Architecture of the Final Retriever
- Vectorizing the user’s question
- Searching for the top 30 relevant chunks based on the question vector
- Extracting corresponding pages using chunk metadata (with deduplication)
- Passing pages to the LLM reranker to refine relevance assessment
- Adjusting the relevance score of pages
- Returning the top 10 pages with page number information and combining them into a unified context
4. Answering: Generating the Response
In the final stage, relevant information extracted during the Retrieval phase is combined with the user’s question and sent to the language model. The LLM analyzes the provided information and generates the final answer based on relevant data from the documents.
Methods for Improving Answer Quality
Routing Multi-component Queries
When working with complex queries requiring information from different sources or documents, an effective solution is to decompose them into sub-queries. The system analyzes the original question, breaks it down into components, directs each to the appropriate knowledge base, and then combines the results to form a comprehensive answer.
Chain of Thoughts (CoT)
CoT is a way to significantly increase the quality of answers by making the model “reason” before producing the final result.
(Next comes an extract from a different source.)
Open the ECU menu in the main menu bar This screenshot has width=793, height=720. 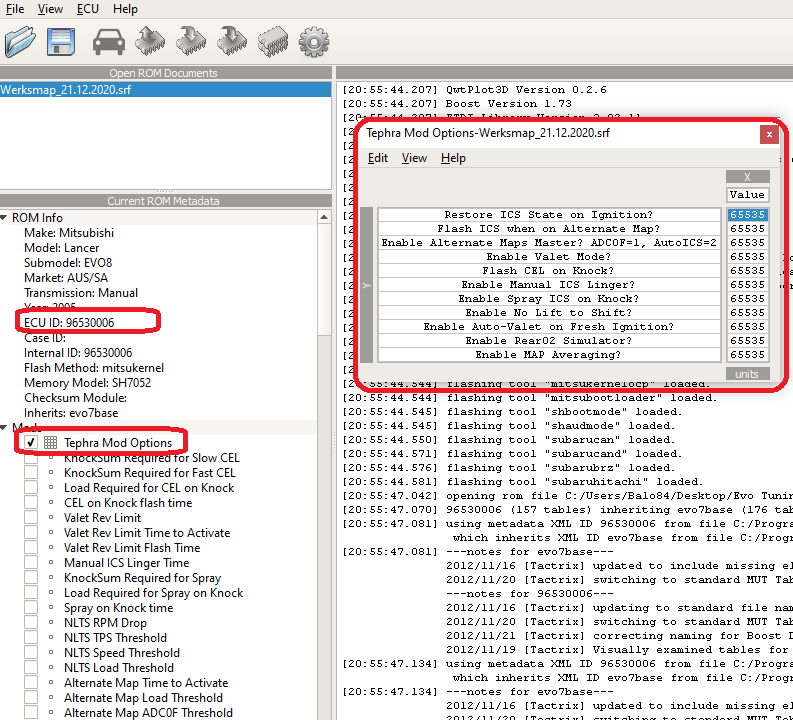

Instead of giving an answer immediately, the LLM generates a chain of intermediate steps that help arrive at the answer. This approach is particularly effective for complex, multi-stage queries requiring logical reasoning.
Structured Outputs
SO (Structured Outputs) is the ability to specify a strict response format for the model. It’s usually passed to the API as a separate field in the form of Pydantic or JSON schema. This method forces the model to always respond with valid JSON that fully corresponds to the specified format, which significantly simplifies subsequent processing and integration of responses into various systems.
One-shot Prompts
This is another common technique that is quite simple and effective: if, in addition to instructions, you add an example answer to the prompt, the quality and consistency of responses will significantly improve. The model receives a clear example of what format and style of answer is expected, which helps it better meet the requirements of the task.
RAG use cases
RAGs have a lot of different uses. Firstly, it’s any chatbots designed for customer service, counselling and technical support. Instead of storing all your documents in one big model, you can get the info you need from a repository that’s always up to date. For example, in e-commerce, when users ask for product info, the system could get the descriptions from the database and give them straight away. Secondly, RAG is a tool for creating business-analytical assistants that allow managers to track sales, performance and other data. Another important area where it’s used is in scientific and medical systems, where you need to be able to access evidence, articles and clinical guidelines with a high degree of reliability. The language model is less likely to ‘make things up’ as it’s augmented with factual information extracted from verified sources, making the approach valuable in cases where the cost of error is too high.
RAG is essentially a prompt-engineering tool, so it can be used purely technically to modify the behaviour of the model during message processing. For example, it can dynamically substitute clarifying prompts or search the chat history to extract the most relevant user queries and model responses.
Conclusion
Creating an effective RAG system is an iterative process of improving each component: from quality parsing and well-thought-out chunking strategy to sophisticated search methods and response generation. Each stage contributes to the final quality of the system, and optimizing the entire chain can significantly increase the accuracy and usefulness of the answers.